EUR/USD declines during the U.S. session, losing 0.23%, trading at 1.1526 at the time of writing. The single currency trades near 2021 lows.
U.S. stock indices fell between 0.15% and 0.34% as market sentiment remains risk averse. However, safe haven currencies such as the Japanese yen and Swiss franc are losing ground against most G8 currencies. Meanwhile, the U.S. dollar index, which tracks the greenback’s performance against a basket of six rivals, is up 0.18%, trading at 94.54, hitting a new 1.5-year high.
Consumer confidence, high energy prices, and supply shortages are weighing on investors, as well as inflationary pressures.

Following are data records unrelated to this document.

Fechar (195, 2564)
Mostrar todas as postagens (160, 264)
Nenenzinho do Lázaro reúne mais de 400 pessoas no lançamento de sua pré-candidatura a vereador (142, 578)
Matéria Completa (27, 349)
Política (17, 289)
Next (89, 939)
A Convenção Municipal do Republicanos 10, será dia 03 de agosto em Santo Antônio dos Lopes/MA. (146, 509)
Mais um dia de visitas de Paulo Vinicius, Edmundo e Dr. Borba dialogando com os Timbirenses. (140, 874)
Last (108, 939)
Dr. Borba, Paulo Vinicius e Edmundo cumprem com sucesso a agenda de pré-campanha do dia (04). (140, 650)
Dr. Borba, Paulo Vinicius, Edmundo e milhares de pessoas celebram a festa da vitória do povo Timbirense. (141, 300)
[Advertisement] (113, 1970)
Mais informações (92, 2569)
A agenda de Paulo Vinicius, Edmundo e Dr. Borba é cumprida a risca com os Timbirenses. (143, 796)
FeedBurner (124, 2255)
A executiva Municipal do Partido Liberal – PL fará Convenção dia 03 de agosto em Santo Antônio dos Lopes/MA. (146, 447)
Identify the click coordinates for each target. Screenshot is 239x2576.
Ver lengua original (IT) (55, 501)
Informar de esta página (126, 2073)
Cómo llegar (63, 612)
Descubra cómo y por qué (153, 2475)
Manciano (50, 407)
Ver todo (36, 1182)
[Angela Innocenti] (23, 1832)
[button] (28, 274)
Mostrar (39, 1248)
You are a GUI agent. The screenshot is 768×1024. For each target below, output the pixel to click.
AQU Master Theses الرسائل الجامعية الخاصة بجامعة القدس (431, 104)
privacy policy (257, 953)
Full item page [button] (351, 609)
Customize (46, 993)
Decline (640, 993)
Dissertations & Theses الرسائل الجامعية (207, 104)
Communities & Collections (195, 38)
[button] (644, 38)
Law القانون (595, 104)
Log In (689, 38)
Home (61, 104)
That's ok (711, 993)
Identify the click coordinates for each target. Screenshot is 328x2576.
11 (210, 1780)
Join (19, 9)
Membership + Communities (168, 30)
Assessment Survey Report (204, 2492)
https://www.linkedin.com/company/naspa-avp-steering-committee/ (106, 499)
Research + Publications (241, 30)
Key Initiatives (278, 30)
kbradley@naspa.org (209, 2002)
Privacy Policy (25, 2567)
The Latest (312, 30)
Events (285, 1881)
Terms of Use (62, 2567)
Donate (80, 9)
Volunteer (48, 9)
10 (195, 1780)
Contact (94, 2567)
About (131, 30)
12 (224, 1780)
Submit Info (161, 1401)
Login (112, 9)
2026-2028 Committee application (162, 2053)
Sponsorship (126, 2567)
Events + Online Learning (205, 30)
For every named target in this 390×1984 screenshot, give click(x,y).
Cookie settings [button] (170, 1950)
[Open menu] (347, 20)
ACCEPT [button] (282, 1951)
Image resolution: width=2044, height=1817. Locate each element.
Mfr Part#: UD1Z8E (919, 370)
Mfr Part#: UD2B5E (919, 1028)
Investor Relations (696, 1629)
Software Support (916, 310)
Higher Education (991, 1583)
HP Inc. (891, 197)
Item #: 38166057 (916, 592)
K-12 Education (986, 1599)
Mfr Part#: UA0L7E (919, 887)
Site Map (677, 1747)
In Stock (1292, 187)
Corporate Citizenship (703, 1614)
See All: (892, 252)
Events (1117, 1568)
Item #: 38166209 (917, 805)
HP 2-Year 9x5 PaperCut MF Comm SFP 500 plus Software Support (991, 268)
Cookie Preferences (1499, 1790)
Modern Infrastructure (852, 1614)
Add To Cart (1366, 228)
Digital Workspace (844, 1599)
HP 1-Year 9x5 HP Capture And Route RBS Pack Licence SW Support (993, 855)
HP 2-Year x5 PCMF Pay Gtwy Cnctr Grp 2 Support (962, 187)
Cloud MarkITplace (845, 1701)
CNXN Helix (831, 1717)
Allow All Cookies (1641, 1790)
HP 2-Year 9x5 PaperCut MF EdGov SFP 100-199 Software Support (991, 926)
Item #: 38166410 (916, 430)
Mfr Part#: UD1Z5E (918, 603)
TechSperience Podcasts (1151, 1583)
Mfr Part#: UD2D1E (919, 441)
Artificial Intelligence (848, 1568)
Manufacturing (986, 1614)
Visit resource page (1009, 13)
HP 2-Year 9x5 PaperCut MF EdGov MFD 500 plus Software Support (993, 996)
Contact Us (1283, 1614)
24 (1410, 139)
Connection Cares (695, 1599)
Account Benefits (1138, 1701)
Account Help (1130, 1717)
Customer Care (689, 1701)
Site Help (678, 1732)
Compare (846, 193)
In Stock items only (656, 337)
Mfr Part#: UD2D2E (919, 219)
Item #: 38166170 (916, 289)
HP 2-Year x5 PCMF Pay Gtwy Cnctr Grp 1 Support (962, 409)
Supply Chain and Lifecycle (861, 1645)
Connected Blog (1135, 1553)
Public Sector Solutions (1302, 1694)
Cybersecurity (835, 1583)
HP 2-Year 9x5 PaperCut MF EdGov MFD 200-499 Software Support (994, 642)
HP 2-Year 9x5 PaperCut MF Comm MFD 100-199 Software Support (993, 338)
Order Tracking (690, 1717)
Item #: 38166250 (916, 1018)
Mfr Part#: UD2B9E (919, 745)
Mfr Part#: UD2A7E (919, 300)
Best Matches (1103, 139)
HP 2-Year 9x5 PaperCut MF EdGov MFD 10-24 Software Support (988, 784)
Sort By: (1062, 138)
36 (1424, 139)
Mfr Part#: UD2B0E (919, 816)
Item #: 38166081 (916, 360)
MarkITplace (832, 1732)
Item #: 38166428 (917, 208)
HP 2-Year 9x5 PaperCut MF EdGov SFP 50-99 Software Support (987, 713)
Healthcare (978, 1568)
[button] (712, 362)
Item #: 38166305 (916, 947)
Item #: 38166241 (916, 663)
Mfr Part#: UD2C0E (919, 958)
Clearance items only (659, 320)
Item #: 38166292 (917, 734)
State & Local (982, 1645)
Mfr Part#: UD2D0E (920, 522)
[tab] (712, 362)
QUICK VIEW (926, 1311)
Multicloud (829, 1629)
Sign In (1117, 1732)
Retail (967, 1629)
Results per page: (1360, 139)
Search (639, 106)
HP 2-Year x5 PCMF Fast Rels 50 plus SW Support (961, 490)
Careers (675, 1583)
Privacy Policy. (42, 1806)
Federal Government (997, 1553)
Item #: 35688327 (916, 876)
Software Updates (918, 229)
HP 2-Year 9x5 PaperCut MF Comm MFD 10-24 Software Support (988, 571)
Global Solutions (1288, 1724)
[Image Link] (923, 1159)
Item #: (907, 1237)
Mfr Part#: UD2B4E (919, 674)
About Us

German ZEW economic confidence was worse than expected
On the macroeconomic front, Germany presented the Economic Sentiment and Current Situation ZEW Survey for October. The economic sentiment reading fell to 22.3, below the expected 24, while the current situation reading dipped to 21.6, below the expected 29.5, and behind September’s 31.9.
JOLTS job openings for August decreased to 10.439 million, lower than the estimate of 10.925 million.
Fed’s Bostic and Clarida support start of bond tapering for November meeting
Fed members made statements during the meeting. The Atlanta Fed’s president said the slowdown in the U.S. labor market should not impede the Fed’s tapering schedule. He added, “it would be comfortable to begin tapering the asset purchase program in November.”
Moreover, Fed Vice Chairman Richard Clarida said the bar for tapering has been virtually met as far as the labor market is concerned. Furthermore, he stated, “If the recovery remains on track, a gradual tapering of asset purchases will soon be justified.”